Start of Provided records

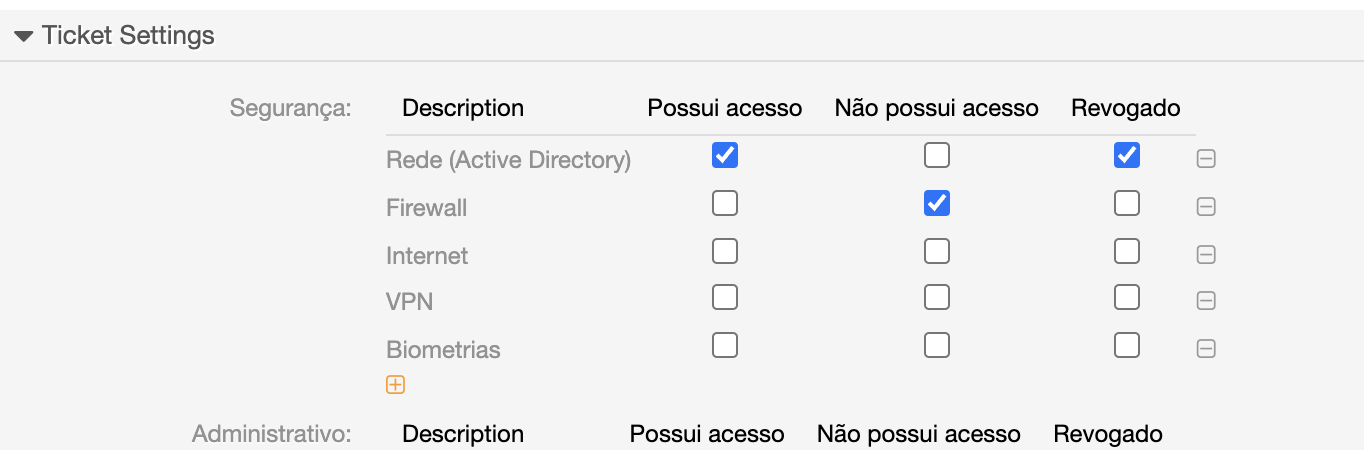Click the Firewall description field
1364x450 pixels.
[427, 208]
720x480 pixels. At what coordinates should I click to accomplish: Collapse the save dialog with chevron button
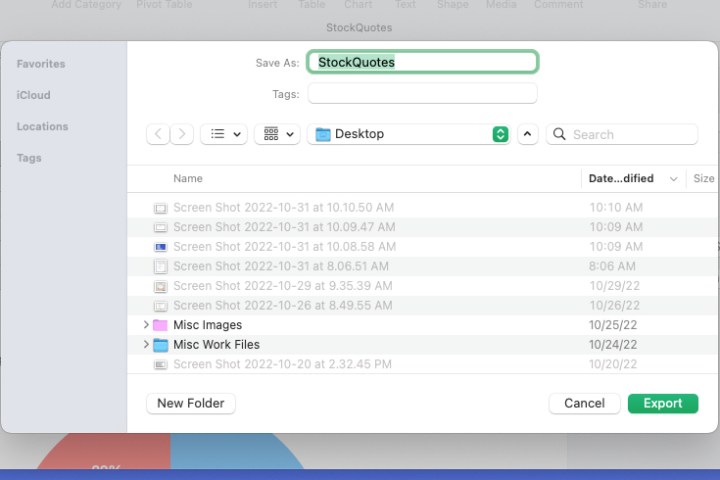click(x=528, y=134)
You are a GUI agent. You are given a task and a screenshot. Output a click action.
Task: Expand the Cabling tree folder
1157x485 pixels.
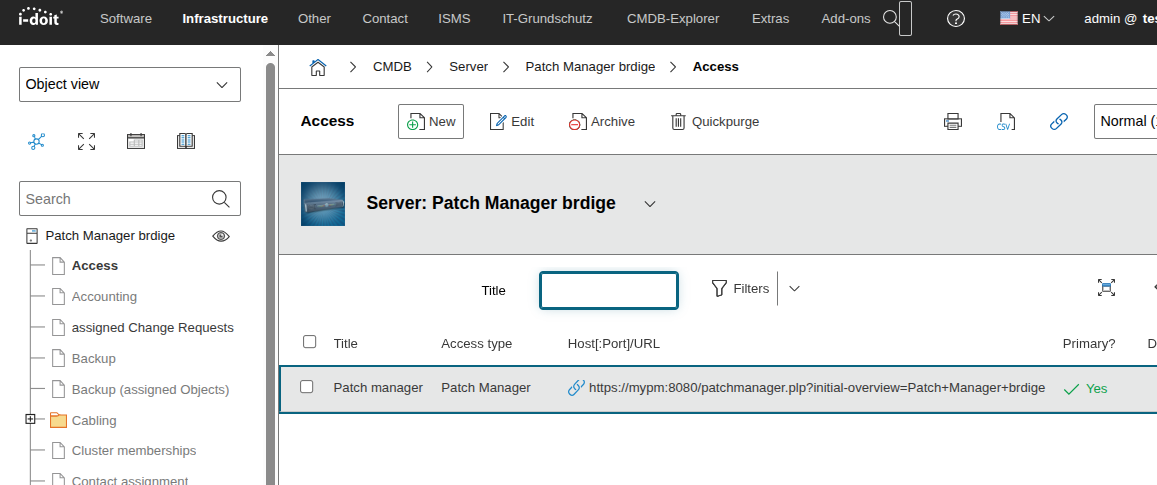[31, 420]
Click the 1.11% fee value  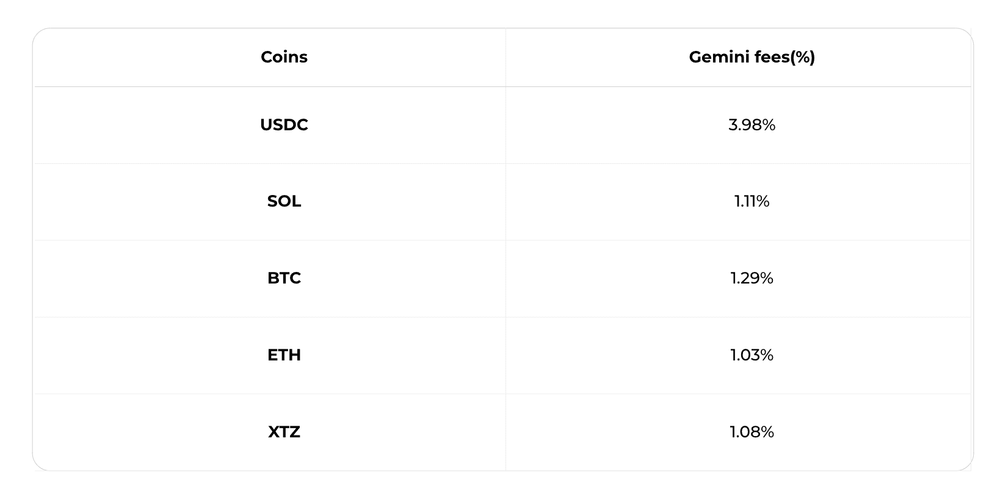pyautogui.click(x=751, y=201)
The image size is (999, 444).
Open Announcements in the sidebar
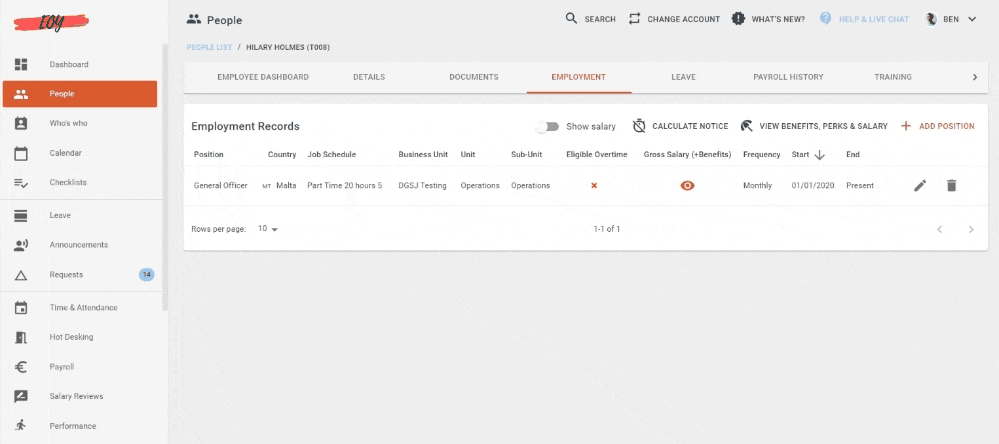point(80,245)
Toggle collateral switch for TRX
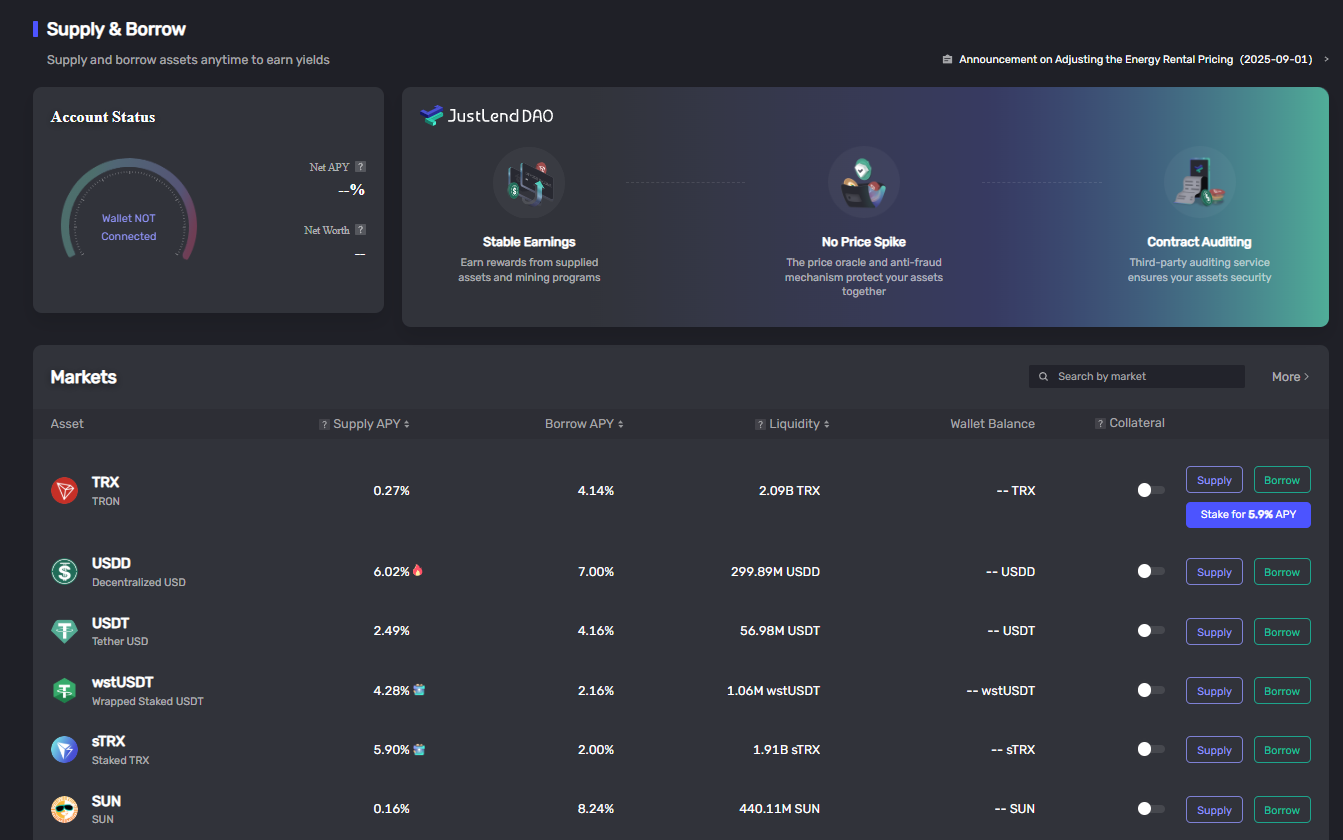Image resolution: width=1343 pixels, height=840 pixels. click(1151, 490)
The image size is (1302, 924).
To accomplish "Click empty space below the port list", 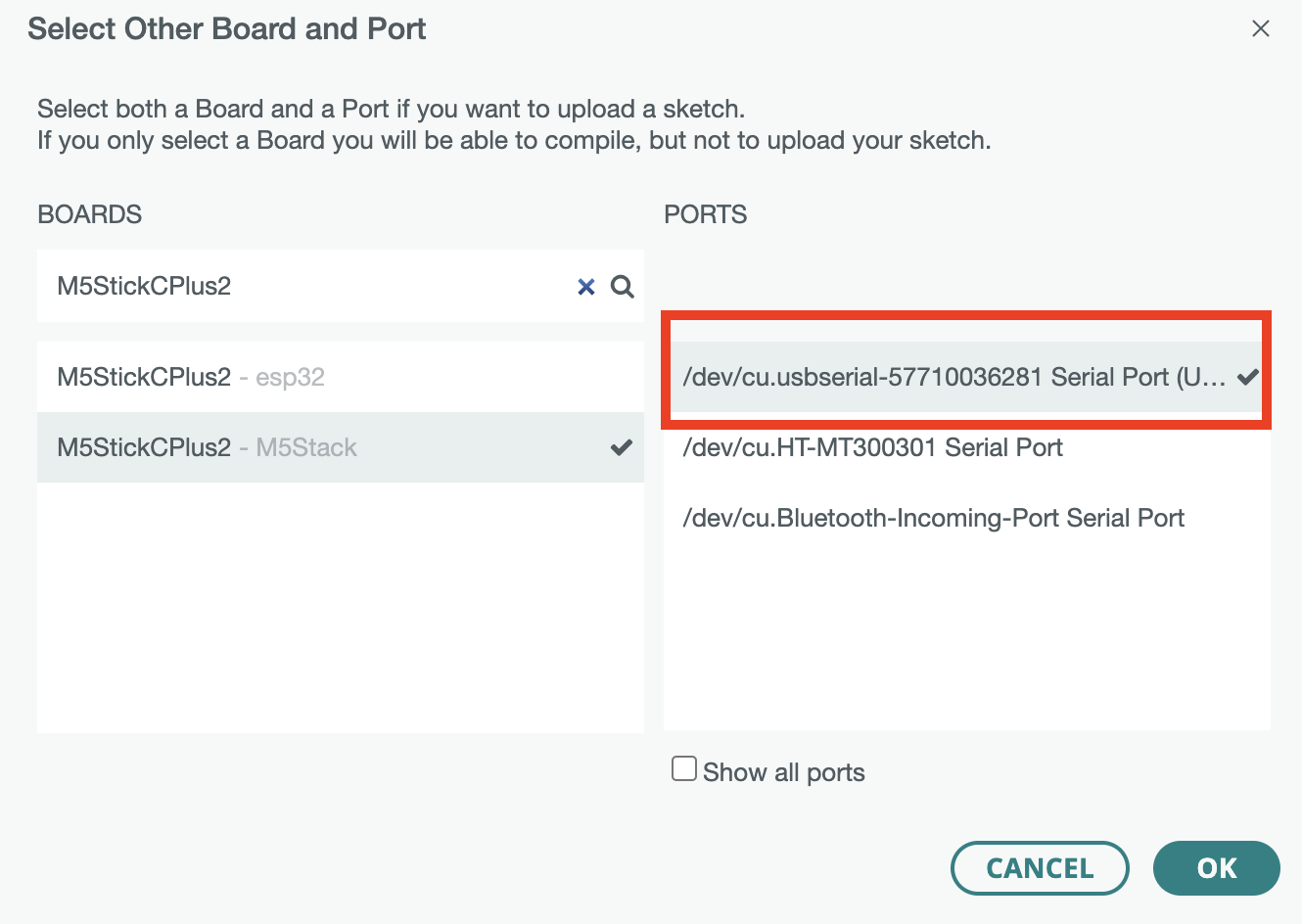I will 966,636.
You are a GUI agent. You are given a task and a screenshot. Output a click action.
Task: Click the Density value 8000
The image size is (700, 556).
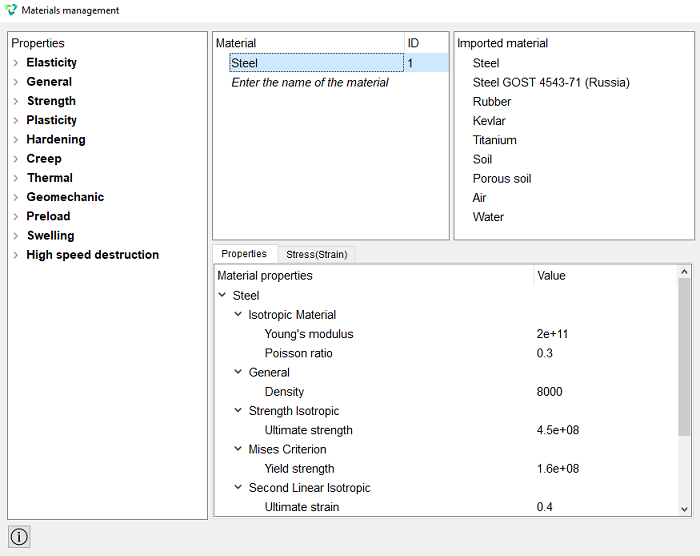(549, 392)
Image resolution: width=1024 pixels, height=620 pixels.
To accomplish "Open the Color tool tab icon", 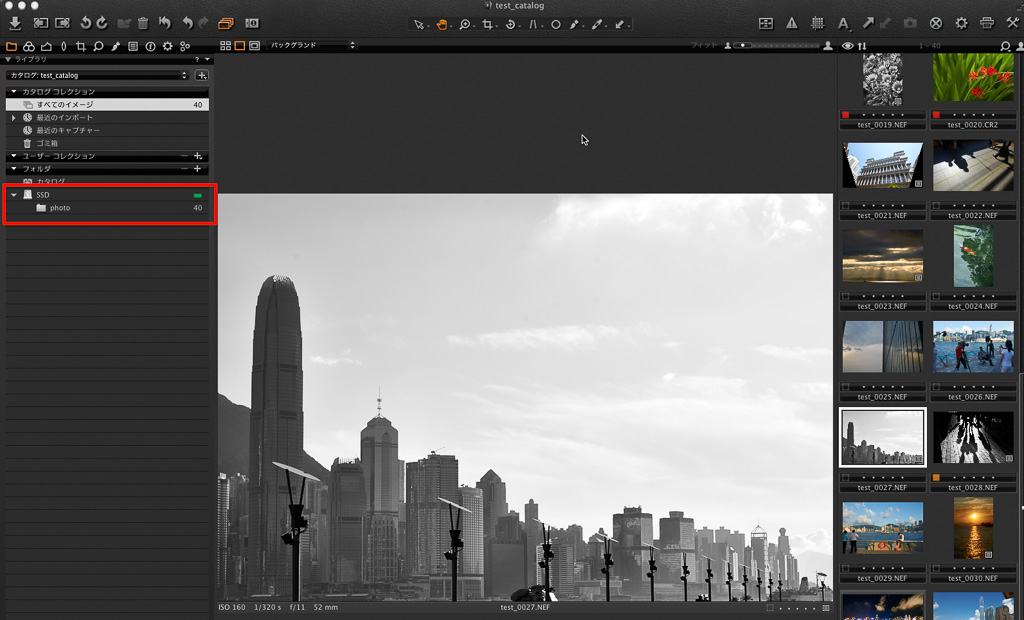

End of Provided records

◆ **What you should do**
Once you find the line with "The image size is (700, 556).", restate it and every later line of the data word for word, excluding the pictures.

◆ **Task answer**
The image size is (700, 556).
(549, 392)
Image resolution: width=1024 pixels, height=620 pixels.
To accomplish "Open the Color tool tab icon", 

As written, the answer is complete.